Despite stories of possession, Jinn are remarkable in their propensity towards neither good or evil. In Christianity, demons and evil spirits appear as entities carrying out Satan’s maleficent wishes, but neutral spirits like the jinn have no place. El-Zain believes that jinn have been robbed of the scholarly devotion they deserve, in part because they complicate the narrative of monotheism, what it means to believe in “the existence of intelligent spiritual entities without necessarily demonizing them.” Jinn—different than both angels and the devil—oscillate between good and evil, making them all the more relatable. They can fuck up, they can be pious, they can help us, or they can hurt us, as shown in folktales from One Thousand and One Nights (commonly known in English as Arabian Nights). In one of these tales, “The Fisherman and the Jinni”—the inspiration for Disney’s Aladdin—a fisherman pulls a bottle out of the sea. When he opens it, a jinni appears. Angry to have been trapped in the bottle for centuries, the jinni tells the fisherman their plan to kill him. But after the two exchange stories, the jinni changes their mind, instead bestowing the fisherman with a life of good fortune.

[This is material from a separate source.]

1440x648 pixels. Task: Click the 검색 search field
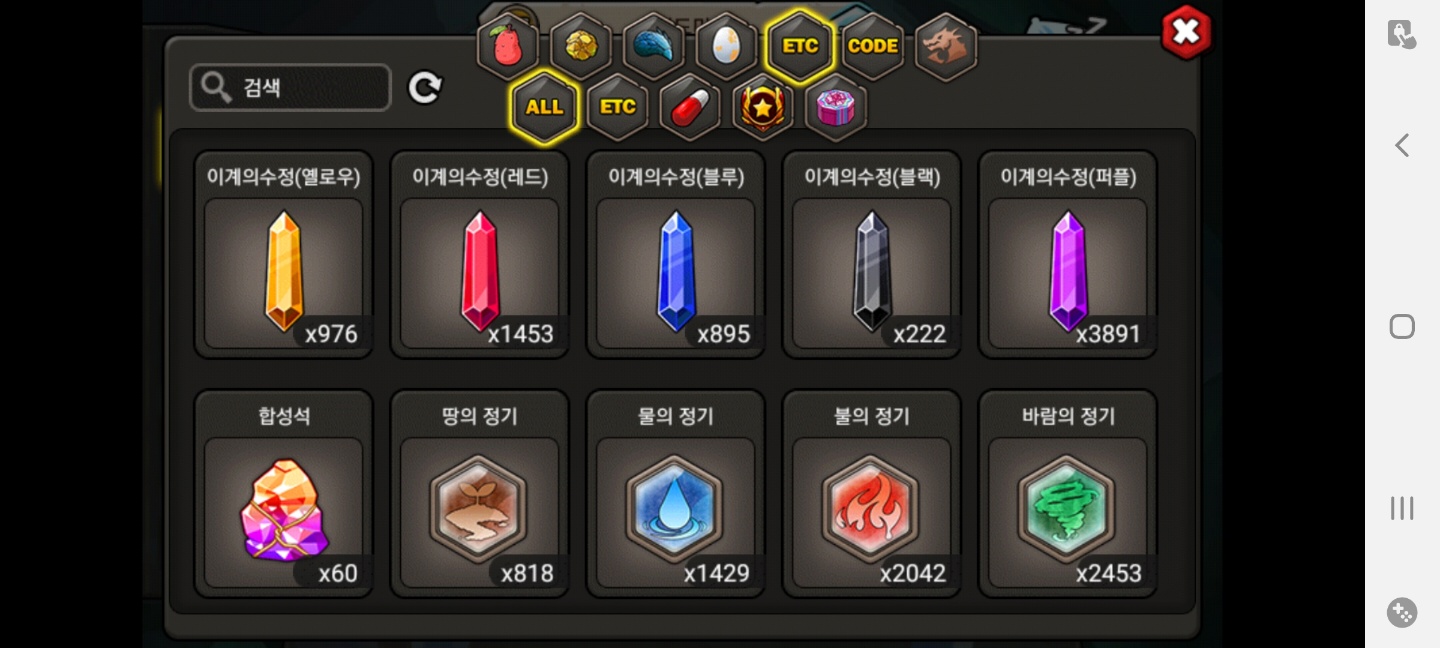pos(290,88)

Fluid in form and interpretation, jinn not only possess and converse with us, but they can also fall in love (or in bed) with humans. Pre-Islamic poet Ta’abbata Sharran once wrote about sleeping with a jinniyah (feminine form of jinn) in a poem called “How I Met the Ghul”:
I lay upon her through the night
that in the morning I might see what had come to me
Behold! Two eyes in a hideous head
like the head of a cat, split-tongued
Legs like a deformed fetus, the back of a dog,
clothes of haircloth or worn-out skins!
According to El-Zein, the ability or desire to have sex isn’t all jinn have in common with humans. Like us, “jinn eat, drink, sleep, procreate and die,” she says, though their mortal lives can extend for thousands of years. And yet, while we can relate to the spirits on many levels, the consensus remains that we cannot fully comprehend jinn—though we can try.